- Records provided
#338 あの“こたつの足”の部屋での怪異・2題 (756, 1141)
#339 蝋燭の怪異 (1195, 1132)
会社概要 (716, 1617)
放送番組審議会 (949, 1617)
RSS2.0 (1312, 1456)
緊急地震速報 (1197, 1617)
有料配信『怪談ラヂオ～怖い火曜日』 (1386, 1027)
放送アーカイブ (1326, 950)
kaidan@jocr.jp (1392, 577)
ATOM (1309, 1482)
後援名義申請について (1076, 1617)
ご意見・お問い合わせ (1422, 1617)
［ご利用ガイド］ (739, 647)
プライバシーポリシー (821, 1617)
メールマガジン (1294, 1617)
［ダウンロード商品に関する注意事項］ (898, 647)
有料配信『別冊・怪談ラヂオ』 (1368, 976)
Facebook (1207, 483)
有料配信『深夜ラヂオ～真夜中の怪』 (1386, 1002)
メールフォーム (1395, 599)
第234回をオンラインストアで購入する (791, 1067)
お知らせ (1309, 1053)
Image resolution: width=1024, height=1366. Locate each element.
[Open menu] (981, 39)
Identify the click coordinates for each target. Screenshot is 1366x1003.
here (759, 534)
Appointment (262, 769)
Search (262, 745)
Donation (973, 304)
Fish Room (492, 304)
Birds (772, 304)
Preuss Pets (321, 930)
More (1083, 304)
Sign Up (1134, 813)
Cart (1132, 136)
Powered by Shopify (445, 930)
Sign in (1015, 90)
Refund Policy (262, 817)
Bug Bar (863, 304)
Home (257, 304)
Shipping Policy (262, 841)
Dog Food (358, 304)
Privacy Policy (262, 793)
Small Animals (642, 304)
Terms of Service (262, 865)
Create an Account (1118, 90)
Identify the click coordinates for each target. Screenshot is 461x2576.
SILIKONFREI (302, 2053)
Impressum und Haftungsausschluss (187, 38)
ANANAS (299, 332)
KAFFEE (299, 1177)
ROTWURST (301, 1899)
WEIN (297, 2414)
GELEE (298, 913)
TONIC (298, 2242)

- Problem statement
Say only how many lines among the entries above contain the string "coordinates".

- Completed task
2